The problem —
When you respond, write out each entry exactly as it stands.

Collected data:

>>>

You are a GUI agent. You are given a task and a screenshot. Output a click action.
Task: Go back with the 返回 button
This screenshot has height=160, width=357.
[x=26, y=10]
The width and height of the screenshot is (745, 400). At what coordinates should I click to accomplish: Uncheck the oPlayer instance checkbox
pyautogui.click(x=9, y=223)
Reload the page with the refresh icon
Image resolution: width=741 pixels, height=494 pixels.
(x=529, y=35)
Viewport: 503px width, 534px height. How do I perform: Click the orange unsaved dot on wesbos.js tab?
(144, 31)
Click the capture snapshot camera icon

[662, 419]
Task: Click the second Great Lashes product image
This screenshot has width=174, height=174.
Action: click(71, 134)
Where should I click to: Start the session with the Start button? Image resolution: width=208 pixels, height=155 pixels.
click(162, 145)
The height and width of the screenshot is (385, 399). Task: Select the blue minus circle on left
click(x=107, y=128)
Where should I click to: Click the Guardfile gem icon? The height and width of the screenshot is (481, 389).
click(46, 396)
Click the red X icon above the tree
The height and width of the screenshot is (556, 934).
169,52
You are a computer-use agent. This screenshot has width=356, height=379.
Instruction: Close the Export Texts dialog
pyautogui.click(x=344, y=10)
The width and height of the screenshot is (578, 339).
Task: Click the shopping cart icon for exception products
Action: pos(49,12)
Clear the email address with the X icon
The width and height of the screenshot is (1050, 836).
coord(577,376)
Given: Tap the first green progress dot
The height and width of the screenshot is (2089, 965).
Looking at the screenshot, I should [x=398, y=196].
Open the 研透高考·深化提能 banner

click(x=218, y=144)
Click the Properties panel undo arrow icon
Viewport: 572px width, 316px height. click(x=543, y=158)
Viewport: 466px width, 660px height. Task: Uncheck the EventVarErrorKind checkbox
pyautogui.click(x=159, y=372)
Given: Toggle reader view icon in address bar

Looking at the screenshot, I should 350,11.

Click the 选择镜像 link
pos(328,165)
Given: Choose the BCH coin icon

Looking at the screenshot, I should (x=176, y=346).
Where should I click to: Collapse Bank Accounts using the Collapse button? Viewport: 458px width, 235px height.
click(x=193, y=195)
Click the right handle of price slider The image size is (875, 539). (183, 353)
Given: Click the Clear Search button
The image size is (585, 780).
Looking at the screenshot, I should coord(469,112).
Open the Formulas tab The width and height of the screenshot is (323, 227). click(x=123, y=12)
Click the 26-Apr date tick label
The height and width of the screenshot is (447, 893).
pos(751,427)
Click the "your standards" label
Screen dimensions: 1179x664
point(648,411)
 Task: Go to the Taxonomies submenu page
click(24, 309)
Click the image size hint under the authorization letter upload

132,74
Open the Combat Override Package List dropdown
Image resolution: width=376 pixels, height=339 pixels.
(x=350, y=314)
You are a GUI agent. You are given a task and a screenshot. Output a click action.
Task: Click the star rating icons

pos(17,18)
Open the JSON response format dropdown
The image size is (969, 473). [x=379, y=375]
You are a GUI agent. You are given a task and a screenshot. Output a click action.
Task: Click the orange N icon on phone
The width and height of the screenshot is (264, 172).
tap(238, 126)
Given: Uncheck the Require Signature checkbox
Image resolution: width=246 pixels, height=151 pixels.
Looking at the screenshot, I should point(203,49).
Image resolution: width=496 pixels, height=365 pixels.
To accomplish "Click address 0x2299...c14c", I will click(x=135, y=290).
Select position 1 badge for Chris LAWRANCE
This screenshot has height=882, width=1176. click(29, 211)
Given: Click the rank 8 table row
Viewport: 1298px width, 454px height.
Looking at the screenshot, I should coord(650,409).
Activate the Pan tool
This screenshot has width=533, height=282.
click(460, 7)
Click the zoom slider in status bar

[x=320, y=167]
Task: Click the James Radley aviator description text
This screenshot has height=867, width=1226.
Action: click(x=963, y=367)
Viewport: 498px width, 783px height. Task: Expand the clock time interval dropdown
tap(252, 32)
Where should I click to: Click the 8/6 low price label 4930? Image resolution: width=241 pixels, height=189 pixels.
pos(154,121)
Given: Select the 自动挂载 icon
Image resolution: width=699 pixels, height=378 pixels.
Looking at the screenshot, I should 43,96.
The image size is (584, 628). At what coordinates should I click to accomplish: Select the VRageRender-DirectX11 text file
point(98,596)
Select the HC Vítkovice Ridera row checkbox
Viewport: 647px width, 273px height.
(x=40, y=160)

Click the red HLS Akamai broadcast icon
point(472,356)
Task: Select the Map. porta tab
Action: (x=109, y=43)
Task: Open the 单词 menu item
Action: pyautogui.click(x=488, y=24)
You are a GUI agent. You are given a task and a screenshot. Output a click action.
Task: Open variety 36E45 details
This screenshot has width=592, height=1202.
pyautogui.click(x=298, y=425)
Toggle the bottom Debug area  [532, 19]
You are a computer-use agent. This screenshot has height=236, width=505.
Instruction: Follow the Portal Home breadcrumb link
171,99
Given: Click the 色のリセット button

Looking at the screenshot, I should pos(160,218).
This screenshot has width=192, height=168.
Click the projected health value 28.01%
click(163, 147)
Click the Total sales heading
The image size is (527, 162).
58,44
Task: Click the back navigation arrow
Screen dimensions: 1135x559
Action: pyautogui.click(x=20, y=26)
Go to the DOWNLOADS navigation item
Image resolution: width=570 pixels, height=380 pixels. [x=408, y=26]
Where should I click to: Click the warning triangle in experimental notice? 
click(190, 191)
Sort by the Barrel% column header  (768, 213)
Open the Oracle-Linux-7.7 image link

<<<

Written answer —
You are a GUI agent. You are given a task and a screenshot. Output a click action.
Task: Go back with the 返回 button
This screenshot has height=160, width=357.
[x=26, y=10]
The width and height of the screenshot is (745, 400). At what coordinates should I click to accomplish: Uncheck the oPlayer instance checkbox
pyautogui.click(x=9, y=223)
Reload the page with the refresh icon
Image resolution: width=741 pixels, height=494 pixels.
(x=529, y=35)
Viewport: 503px width, 534px height. How do I perform: Click the orange unsaved dot on wesbos.js tab?
(144, 31)
Click the capture snapshot camera icon

[662, 419]
Task: Click the second Great Lashes product image
This screenshot has width=174, height=174.
Action: click(71, 134)
Where should I click to: Start the session with the Start button? Image resolution: width=208 pixels, height=155 pixels.
click(162, 145)
The height and width of the screenshot is (385, 399). Task: Select the blue minus circle on left
click(x=107, y=128)
Where should I click to: Click the Guardfile gem icon? The height and width of the screenshot is (481, 389).
click(46, 396)
Click the red X icon above the tree
The height and width of the screenshot is (556, 934).
169,52
You are a computer-use agent. This screenshot has width=356, height=379.
Instruction: Close the Export Texts dialog
pyautogui.click(x=344, y=10)
The width and height of the screenshot is (578, 339).
Task: Click the shopping cart icon for exception products
Action: pos(49,12)
Clear the email address with the X icon
The width and height of the screenshot is (1050, 836).
coord(577,376)
Given: Tap the first green progress dot
The height and width of the screenshot is (2089, 965).
Looking at the screenshot, I should [x=398, y=196].
Open the 研透高考·深化提能 banner

click(x=218, y=144)
Click the Properties panel undo arrow icon
Viewport: 572px width, 316px height. click(x=543, y=158)
Viewport: 466px width, 660px height. Task: Uncheck the EventVarErrorKind checkbox
pyautogui.click(x=159, y=372)
Given: Toggle reader view icon in address bar

Looking at the screenshot, I should 350,11.

Click the 选择镜像 link
pos(328,165)
Given: Choose the BCH coin icon

Looking at the screenshot, I should (x=176, y=346).
Where should I click to: Collapse Bank Accounts using the Collapse button? Viewport: 458px width, 235px height.
click(x=193, y=195)
Click the right handle of price slider The image size is (875, 539). (183, 353)
Given: Click the Clear Search button
The image size is (585, 780).
Looking at the screenshot, I should coord(469,112).
Open the Formulas tab The width and height of the screenshot is (323, 227). click(x=123, y=12)
Click the 26-Apr date tick label
The height and width of the screenshot is (447, 893).
pos(751,427)
Click the "your standards" label
Screen dimensions: 1179x664
point(648,411)
 Task: Go to the Taxonomies submenu page
click(24, 309)
Click the image size hint under the authorization letter upload

132,74
Open the Combat Override Package List dropdown
Image resolution: width=376 pixels, height=339 pixels.
(x=350, y=314)
You are a GUI agent. You are given a task and a screenshot. Output a click action.
Task: Click the star rating icons

pos(17,18)
Open the JSON response format dropdown
The image size is (969, 473). [x=379, y=375]
You are a GUI agent. You are given a task and a screenshot. Output a click action.
Task: Click the orange N icon on phone
The width and height of the screenshot is (264, 172).
tap(238, 126)
Given: Uncheck the Require Signature checkbox
Image resolution: width=246 pixels, height=151 pixels.
Looking at the screenshot, I should point(203,49).
Image resolution: width=496 pixels, height=365 pixels.
To accomplish "Click address 0x2299...c14c", I will click(x=135, y=290).
Select position 1 badge for Chris LAWRANCE
This screenshot has height=882, width=1176. click(29, 211)
Given: Click the rank 8 table row
Viewport: 1298px width, 454px height.
Looking at the screenshot, I should coord(650,409).
Activate the Pan tool
This screenshot has width=533, height=282.
click(460, 7)
Click the zoom slider in status bar

[x=320, y=167]
Task: Click the James Radley aviator description text
This screenshot has height=867, width=1226.
Action: click(x=963, y=367)
Viewport: 498px width, 783px height. Task: Expand the clock time interval dropdown
tap(252, 32)
Where should I click to: Click the 8/6 low price label 4930? Image resolution: width=241 pixels, height=189 pixels.
pos(154,121)
Given: Select the 自动挂载 icon
Image resolution: width=699 pixels, height=378 pixels.
Looking at the screenshot, I should 43,96.
The image size is (584, 628). At what coordinates should I click to accomplish: Select the VRageRender-DirectX11 text file
point(98,596)
Select the HC Vítkovice Ridera row checkbox
Viewport: 647px width, 273px height.
(x=40, y=160)

Click the red HLS Akamai broadcast icon
point(472,356)
Task: Select the Map. porta tab
Action: (x=109, y=43)
Task: Open the 单词 menu item
Action: pyautogui.click(x=488, y=24)
You are a GUI agent. You are given a task and a screenshot. Output a click action.
Task: Open variety 36E45 details
This screenshot has width=592, height=1202.
pyautogui.click(x=298, y=425)
Toggle the bottom Debug area  [532, 19]
You are a computer-use agent. This screenshot has height=236, width=505.
Instruction: Follow the Portal Home breadcrumb link
171,99
Given: Click the 色のリセット button

Looking at the screenshot, I should pos(160,218).
This screenshot has width=192, height=168.
Click the projected health value 28.01%
click(163, 147)
Click the Total sales heading
The image size is (527, 162).
58,44
Task: Click the back navigation arrow
Screen dimensions: 1135x559
Action: pyautogui.click(x=20, y=26)
Go to the DOWNLOADS navigation item
Image resolution: width=570 pixels, height=380 pixels. [x=408, y=26]
Where should I click to: Click the warning triangle in experimental notice? 
click(190, 191)
Sort by the Barrel% column header  (768, 213)
Open the Oracle-Linux-7.7 image link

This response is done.